/label-with-snorkel

Semi-supervised labelling of news snippets to extract cleantech news

Primary LanguageJupyter Notebook

Label news snippets with Snorkel

The main goal of this notebook is to demonstrate the use of semi supervised data labelling technique to label news about cleantech in accordance with UN Sustainable Goal 13 - Climate Action and 7 - Affordable and Clean Energy.

Dataset:

Techcrunch news article snapshot of 2011-2021 with 32,000 news. All copyright belongs to TechCrunch.
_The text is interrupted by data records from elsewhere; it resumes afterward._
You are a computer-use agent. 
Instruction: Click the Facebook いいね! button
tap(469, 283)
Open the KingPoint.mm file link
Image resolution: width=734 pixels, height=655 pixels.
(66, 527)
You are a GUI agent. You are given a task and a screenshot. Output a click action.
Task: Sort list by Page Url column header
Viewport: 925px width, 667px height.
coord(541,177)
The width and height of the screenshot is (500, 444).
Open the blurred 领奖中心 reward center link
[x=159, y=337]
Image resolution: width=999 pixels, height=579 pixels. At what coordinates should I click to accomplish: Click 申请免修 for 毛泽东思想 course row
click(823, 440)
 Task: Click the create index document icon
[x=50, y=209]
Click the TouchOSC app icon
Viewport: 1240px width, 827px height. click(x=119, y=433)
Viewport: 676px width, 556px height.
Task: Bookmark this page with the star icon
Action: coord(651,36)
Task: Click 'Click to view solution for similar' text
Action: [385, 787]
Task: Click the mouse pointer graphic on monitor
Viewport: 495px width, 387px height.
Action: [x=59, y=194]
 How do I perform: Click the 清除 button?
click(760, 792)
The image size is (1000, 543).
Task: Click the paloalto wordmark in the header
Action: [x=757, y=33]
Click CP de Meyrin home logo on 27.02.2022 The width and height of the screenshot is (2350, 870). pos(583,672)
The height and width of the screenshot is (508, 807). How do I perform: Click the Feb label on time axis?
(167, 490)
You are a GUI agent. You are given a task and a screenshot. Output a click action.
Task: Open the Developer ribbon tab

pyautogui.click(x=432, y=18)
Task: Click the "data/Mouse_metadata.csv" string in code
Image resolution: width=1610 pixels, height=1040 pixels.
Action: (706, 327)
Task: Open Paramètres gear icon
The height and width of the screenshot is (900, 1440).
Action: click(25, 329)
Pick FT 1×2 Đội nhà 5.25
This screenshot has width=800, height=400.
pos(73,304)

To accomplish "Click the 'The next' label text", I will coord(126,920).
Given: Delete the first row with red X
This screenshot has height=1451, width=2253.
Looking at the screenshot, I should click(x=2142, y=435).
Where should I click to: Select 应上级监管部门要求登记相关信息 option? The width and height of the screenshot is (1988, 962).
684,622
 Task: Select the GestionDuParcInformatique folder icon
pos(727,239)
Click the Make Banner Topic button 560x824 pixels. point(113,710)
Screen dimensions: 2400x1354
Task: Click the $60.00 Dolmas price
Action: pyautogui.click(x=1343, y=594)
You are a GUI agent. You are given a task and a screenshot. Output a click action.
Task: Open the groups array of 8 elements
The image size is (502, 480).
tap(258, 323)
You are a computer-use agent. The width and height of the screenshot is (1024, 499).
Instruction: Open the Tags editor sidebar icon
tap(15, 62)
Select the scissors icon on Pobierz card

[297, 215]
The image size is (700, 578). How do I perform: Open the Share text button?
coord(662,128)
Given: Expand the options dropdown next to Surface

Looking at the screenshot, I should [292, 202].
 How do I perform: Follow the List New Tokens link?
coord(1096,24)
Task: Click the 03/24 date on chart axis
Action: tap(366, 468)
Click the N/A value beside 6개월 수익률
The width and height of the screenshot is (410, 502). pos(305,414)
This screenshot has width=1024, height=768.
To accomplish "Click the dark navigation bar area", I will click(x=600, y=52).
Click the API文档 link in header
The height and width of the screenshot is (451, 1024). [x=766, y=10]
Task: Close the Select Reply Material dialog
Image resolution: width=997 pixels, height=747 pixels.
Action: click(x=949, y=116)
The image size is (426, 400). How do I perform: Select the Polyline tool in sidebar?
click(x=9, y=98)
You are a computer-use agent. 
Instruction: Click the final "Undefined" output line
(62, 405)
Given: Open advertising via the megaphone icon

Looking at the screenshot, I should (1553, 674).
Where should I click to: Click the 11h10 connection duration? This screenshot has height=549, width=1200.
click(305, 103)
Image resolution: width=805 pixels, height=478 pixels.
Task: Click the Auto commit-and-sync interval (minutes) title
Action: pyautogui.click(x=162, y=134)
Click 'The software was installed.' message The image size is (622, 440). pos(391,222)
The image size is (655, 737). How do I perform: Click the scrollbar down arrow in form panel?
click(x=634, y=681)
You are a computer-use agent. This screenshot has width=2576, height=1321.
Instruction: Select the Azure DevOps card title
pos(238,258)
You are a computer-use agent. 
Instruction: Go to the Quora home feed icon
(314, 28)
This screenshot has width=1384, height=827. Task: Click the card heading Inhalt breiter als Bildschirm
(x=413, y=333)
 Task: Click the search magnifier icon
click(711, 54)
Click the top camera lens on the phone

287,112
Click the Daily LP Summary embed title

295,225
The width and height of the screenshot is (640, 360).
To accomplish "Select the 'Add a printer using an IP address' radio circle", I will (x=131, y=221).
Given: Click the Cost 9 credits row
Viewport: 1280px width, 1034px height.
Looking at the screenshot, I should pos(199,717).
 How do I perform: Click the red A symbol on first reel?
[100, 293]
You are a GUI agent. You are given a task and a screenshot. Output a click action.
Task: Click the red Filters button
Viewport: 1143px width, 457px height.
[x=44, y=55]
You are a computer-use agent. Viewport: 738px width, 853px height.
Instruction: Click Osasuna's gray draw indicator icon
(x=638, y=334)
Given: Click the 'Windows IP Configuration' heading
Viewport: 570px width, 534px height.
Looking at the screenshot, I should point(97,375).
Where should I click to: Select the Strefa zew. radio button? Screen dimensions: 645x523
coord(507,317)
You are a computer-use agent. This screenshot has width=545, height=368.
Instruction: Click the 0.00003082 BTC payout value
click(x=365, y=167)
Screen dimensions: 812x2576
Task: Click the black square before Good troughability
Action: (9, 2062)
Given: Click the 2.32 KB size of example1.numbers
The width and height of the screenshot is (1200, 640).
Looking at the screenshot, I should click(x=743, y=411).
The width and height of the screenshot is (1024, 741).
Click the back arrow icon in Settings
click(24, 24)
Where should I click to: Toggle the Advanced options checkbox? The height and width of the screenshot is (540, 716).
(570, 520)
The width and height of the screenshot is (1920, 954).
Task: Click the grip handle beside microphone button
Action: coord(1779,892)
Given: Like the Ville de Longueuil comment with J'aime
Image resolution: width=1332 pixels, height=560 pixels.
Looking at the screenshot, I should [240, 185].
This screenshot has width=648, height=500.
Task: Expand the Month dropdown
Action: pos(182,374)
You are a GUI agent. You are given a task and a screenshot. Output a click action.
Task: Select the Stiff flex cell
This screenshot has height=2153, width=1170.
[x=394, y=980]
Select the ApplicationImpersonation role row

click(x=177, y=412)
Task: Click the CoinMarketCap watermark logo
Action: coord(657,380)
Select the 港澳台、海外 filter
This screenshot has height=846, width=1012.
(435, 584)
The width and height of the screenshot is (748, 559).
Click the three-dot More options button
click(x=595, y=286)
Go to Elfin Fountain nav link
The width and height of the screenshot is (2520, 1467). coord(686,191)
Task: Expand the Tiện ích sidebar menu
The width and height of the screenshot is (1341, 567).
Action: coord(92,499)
For validation data, 3,000 news were labelled manually with 2 categories: CLEANTECH and NOTRELEVANT

Columns:

  • date_gmt(datetime) - published date
  • link(string) - source article link
  • clean_text (string) - news article summary, concatenated with header
  • categories (string) - article categories ids
  • tags (string) - tag ids assigned to the article
  • author(digit) - the reporter id who is the author of the news article
  • _embedded(string) - string with dictionaries that contain some descriptive info on authors, categories and tags

Main ideas:

  1. All news tags and categories were analyzed with calc_count_stats.py script, and were divided into cleantech/notrelevant.
  2. Data were enriched with unsupervised topics model using Gensim with gensim_model.pyscript. Topics were then used as one of the inputs in snorkel functions.
  3. Snorkel functions focused on: keywords matching, cleantech/not cleantech abbrevations, news categories, news tags, cleantech funds mentioned, mentions of cleantech/not cleantech startups, authors that write on topics not in cleantech.

Functions performance:

function name j Polarity Coverage Overlaps Conflicts Correct Incorrect Emp. Acc.
lf_cleantech_keywords 0 [0] 0.021927 0.018605 0.010299 32 34 0.484848
lf_notcleantech_keywords 1 [1] 0.001661 0.001661 0.000000 5 0 1.000000
lf_contains_cleantech_abbrv 2 [0] 0.019269 0.014618 0.007641 36 22 0.620690
lf_contains_notcleantech_abbrv 3 [1] 0.023256 0.021595 0.000997 69 1 0.985714
lf_cleantech_startups 4 [] 0.000000 0.000000 0.000000 0 0 0.000000
lf_notcleantech_startups 5 [1] 0.011296 0.007973 0.001329 33 1 0.970588
lf_cleantech_funds 6 [] 0.000000 0.000000 0.000000 0 0 0.000000
lf_contains_notcleantech_categories 7 [1] 0.273422 0.246512 0.008970 821 2 0.997570
lf_contains_cleantech_categories 8 [0] 0.025249 0.019269 0.008306 62 14 0.815789
lf_contains_cleantech_tags 9 [0] 0.074751 0.052824 0.031561 127 98 0.564444
lf_contains_notcleantech_tags 10 [1] 0.638538 0.379734 0.035880 1877 45 0.976587
lf_notcleantech_authors 11 [1] 0.052824 0.046844 0.001661 155 4 0.974843
lf_notcleantech_topics 12 [1] 0.224252 0.187375 0.009635 664 11 0.983704

Model results:

LabelModel

produces a set of noise-aware probibalistic training labels

Measure Value
accuracy 0.949
recall 0.95
precision 0.99

MajorityLabelVoter model

takes the most popular label from functions on per datapoint basis

Measure Value
accuracy 0.964
recall 0.966
precision 0.99

Run the notebook:

To run the notebook execute poetry install and then poetry run jupyter lab.